Rock Newman, one of the major political players in Washington during the 1990s, is back in town and attracted a powerful group of elected officials to the launch of his new radio program Feb. 23 at a small studio in Southeast Washington.

Those who took to the microphone to participate in the first Rock Newman Show included former D.C. mayors Marion Barry, now a council member in Ward 8, and Anthony Williams; D.C. Shadow Senator Paul Strauss; Prince George’s County Executive Rushern L. Baker IV; and one of his predecessors, Wayne K. Curry, the first African-American elected county executive in Prince George’s County. Former Mayor Sharon Pratt phoned in. Current Mayor Vincent Gray pre-recorded a message to Newman’s listeners.

“You are the only person I know who can get us all together,” Barry said, as the panelists gathered at the We Act Radio studio in Anacostia.

Newman, a millionaire, lived in Las Vegas for eight years before returning to the District. He grew up in Prince George’s County and has been an influential figure in D.C. politics. In the mid-1990s, he was instrumental in organizing Barry’s comeback to the mayor’s office after Barry was jailed in connection with an FBI investigation into his drug use. In 1998, Newman endorsed Williams, then the city’s chief financial officer, for mayor. At the time, residents viewed Williams as a numbers cruncher who lacked passion for working people. Newman’s endorsement offered a strong boost to the campaign.

Now, Newman is returning with a radio show. He promised his audience to use as his “energy and voice” to offer insight and information that will improve the quality of life for District residents. The show is scheduled to air on Saturdays from 9 a.m. to noon on WPWC 1480 AM. Besides politicians, Saturday’s show featured civil rights activist Dick Gregory, Lorenzo Creighton of MGM Resorts International, the first African American to be named president of a major Las Vegas casino resort and Judge Greg Mathis, of television fame, who talked to Newman by phone.

“This is going to be the best three hours of radio,” Newman said repeatedly during the Feb. 23 broadcast. “The name of the radio station is ‘We Act.’ My voice is intended to get people to act.”

Those who passed through the studio were treated to fried chicken, macaroni and cheese and green beans, which were served up with tough questions and friendly debate.

Among Newman’s questions: Will the Redskins move from Prince George’s County back to the District? Will District residents get statehood? Did Barry beat Williams in tennis?

“Ask him,” Barry quipped, as a smiling Williams sat beside him. “It was a whooping.”

The more serious questions, “What about the stadium and statehood?” remained unanswered.

Curry told the audience the two municipalities need to work together for the good of projects that create jobs for residents of the city and the county. Pratt echoed, saying Prince George’s County and the District need to form a strategic partnership; D.C. has the cash and Prince George’s has the land. Together, she said, and with a broader vision, they can create a successful economic partnership.

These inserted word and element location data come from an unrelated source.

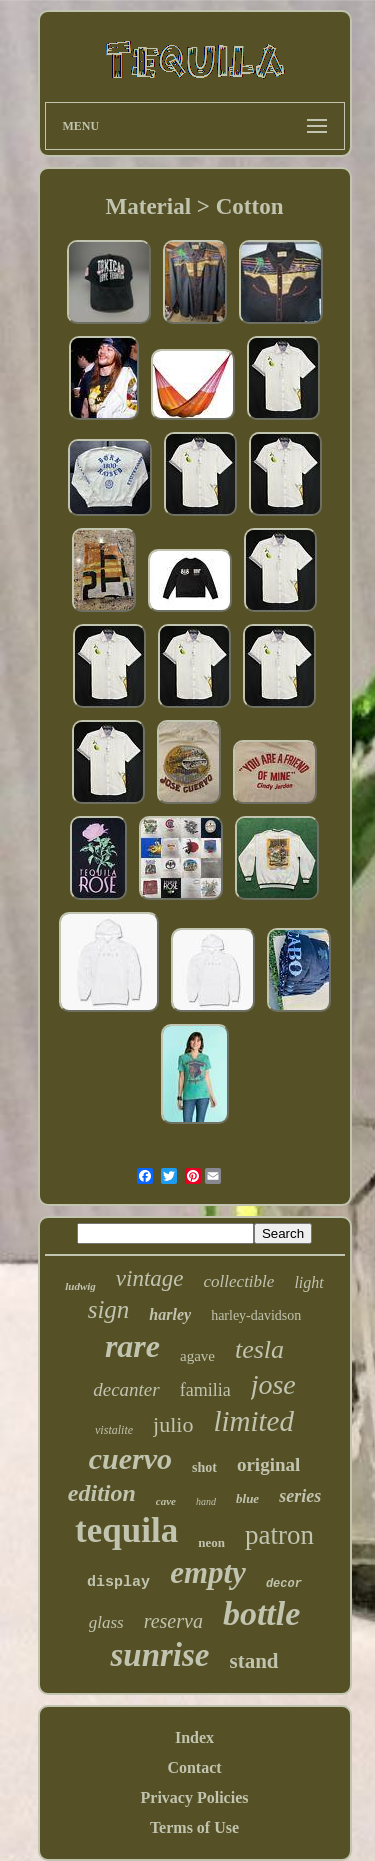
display (118, 1582)
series (300, 1496)
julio (173, 1424)
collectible (239, 1281)
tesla (259, 1349)
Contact (194, 1767)
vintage (150, 1278)
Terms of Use (194, 1827)
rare (132, 1346)
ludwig (80, 1286)
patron (279, 1535)
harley (170, 1314)
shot (204, 1467)
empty (208, 1572)
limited (253, 1421)
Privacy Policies (195, 1797)
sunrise (159, 1655)
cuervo (130, 1458)
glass (106, 1622)
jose (273, 1384)
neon (211, 1542)
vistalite (114, 1430)
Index (194, 1737)
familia (205, 1390)
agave (197, 1356)
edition (102, 1493)
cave (166, 1501)
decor (284, 1584)
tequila (126, 1530)
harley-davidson (256, 1315)
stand (254, 1661)
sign (109, 1309)
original (268, 1464)
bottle (261, 1613)
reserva (173, 1621)
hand (206, 1501)
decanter (126, 1389)
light (308, 1282)
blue (247, 1498)
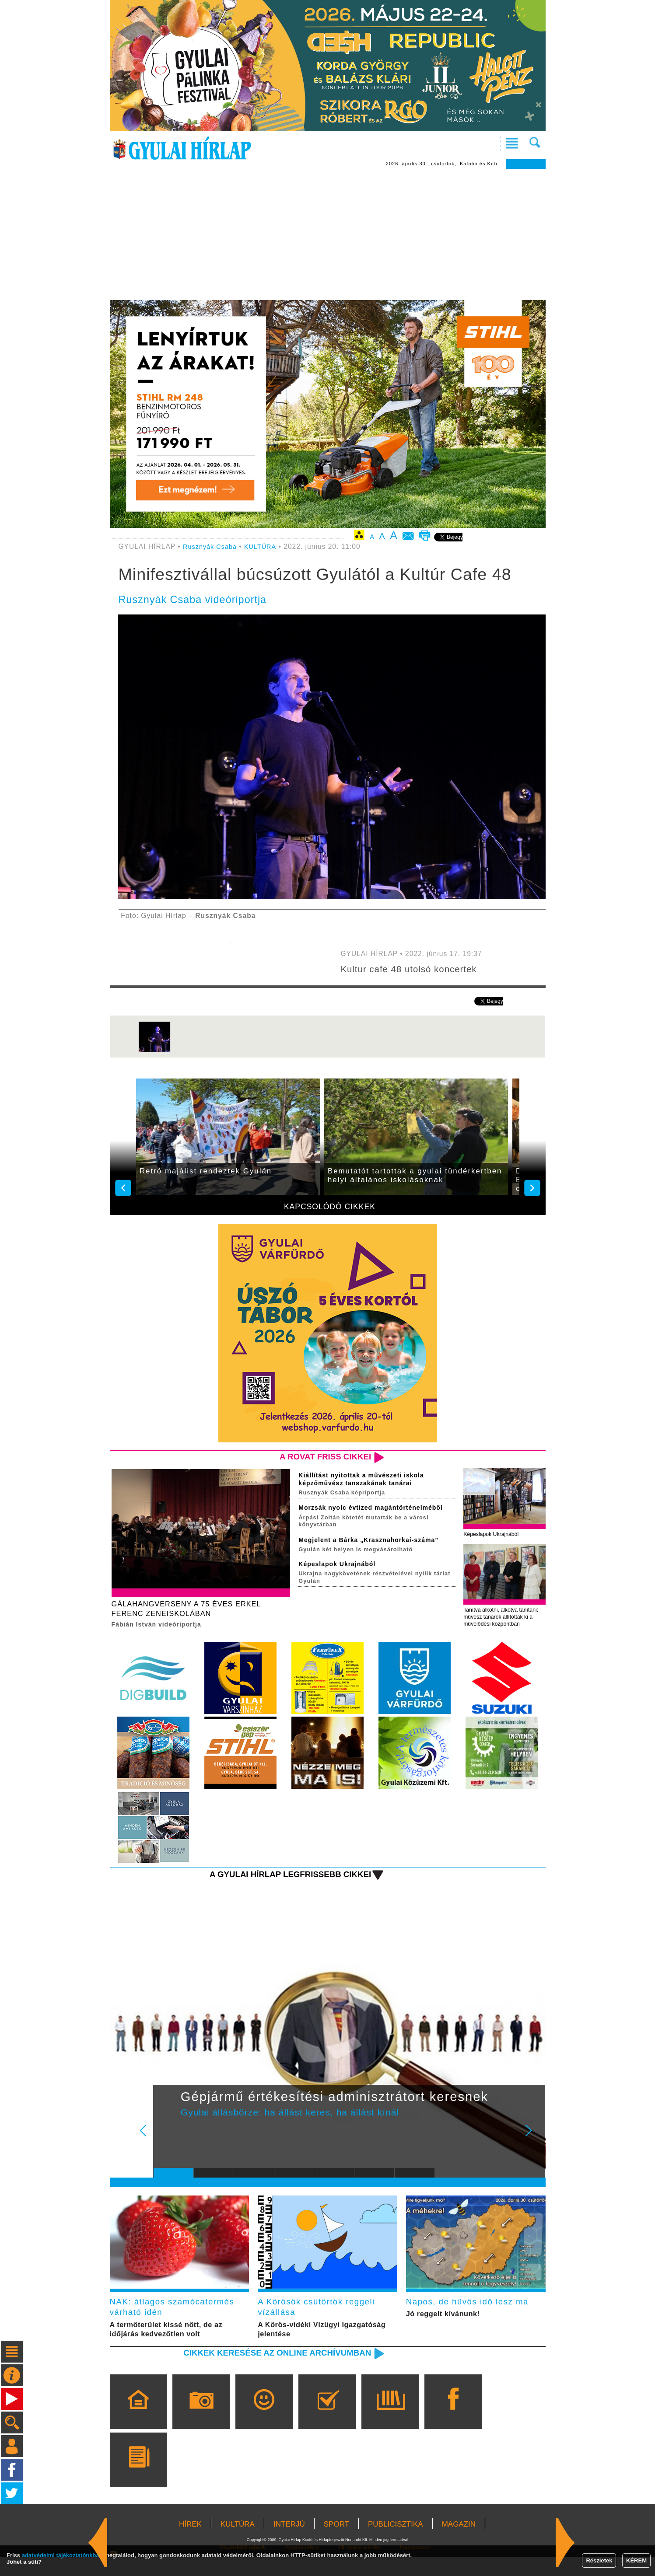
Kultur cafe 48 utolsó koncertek (415, 968)
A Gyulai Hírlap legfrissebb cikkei (281, 1888)
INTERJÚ (289, 2543)
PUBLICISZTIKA (395, 2543)
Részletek (599, 2560)
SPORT (336, 2543)
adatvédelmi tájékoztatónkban (62, 2555)
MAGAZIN (459, 2543)
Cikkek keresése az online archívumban (266, 2372)
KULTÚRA (265, 546)
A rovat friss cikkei (320, 1457)
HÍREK (190, 2543)
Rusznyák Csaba (212, 546)
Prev (167, 2150)
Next (533, 2150)
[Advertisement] (328, 234)
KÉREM (636, 2560)
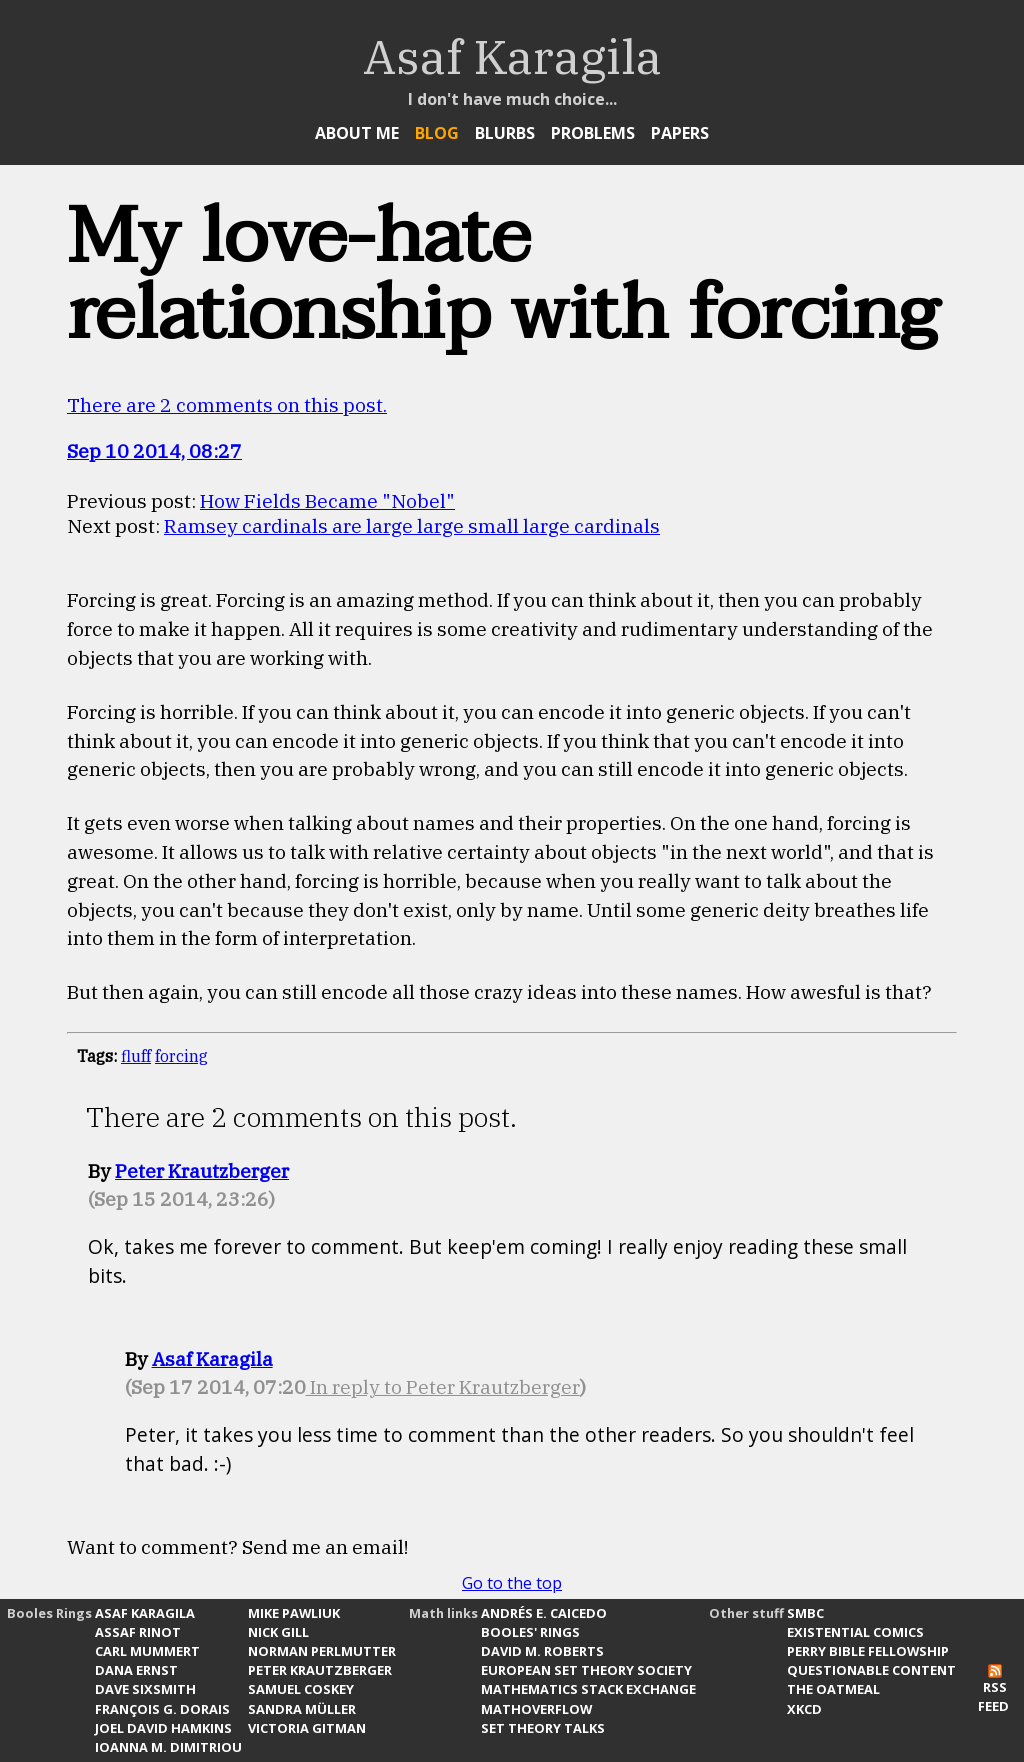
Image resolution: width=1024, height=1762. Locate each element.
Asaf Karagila (212, 1358)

Barry, in his trademark straight-no-chaser style, said he doubted the Redskins would return to the city.

While Baker said much of the growth in the area is in Prince George’s County, he said the goal should be to make this “a seamless urban area.”

There also was some unity among Newman’s guests on whether they would like to see the District as the 51st state.

Newman told the audience that District residents have died in wars and paid taxes without representation on Capitol Hill “for too long.”

“It’s an absurdity,” he said. “This is the nation’s capital and we don’t have democracy being practiced.”

Strauss urged residents to continue the fight. Baker said he supports statehood. “Rome is D.C. and if Rome falls down, we (Prince George’s County) are affected,” he said.

After the show, Curry said it was important for the guests to participate in Newman’s program.

“It’s a wonderful opportunity for those of us who have history to come together and symbolize by our careers that we can do things,” he said. “People need to see the energy that we stimulate.”